I will answer in full in the case (Will add the full reports). But for short - I suspect that you have too many packets coming in.
If you look at the Percentile Display:
You can see that you not only have the max-number of connections, but also the max number of Packets forwarded to an MTP over a 1Gbps connection. Red is the nr. of "Host for comparison" in that percentile window, Orange is Your MTP.
This results in the TIMs not being able to actually handle the load if the filters are not set right. Small requests (especially SOAP/XML) can bring down an MTP with as little *** 20Mbps of traffic.

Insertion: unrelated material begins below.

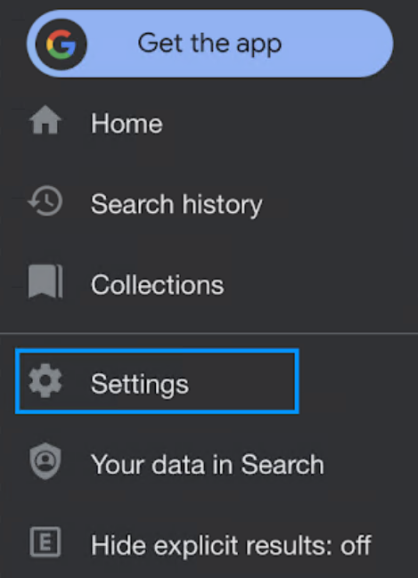Tap the Get the app button
Image resolution: width=418 pixels, height=578 pixels.
(210, 44)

What happens is that the MTP forwards the traffic to the TIM Workers:
The CPU load will spike:
And you see the gray (shows the max load of the CPU's - here 1600% - as 16CPUs on the MTP, 100% per CPU Core), and the TIMs can't follow. They either crash, or are too slow to free the buffer filesystem. The ram-file system which serves as buffer on the MTP will fill up, and the nqcap-daemon can't write new data to that filesystem:
These packets will be discarded and dropped. And the TIM process itself will not see it.
With time, the TIMs will process old data, and eventually only receive partial data - which when it is encrypted, is really a matter of chance to have the complete communication flow & IKE parameters.
So - IMHO - if you see very few valid transactions, I am not surprised.
What you can do here, is fine tune the filters, so that the MTP is receiving only the traffic it is supposed to monitor, and nothing else -> hardware filters on the Napatech board. Not the CEM WebServer filters - as this is too late as the packets have hit the MTP already.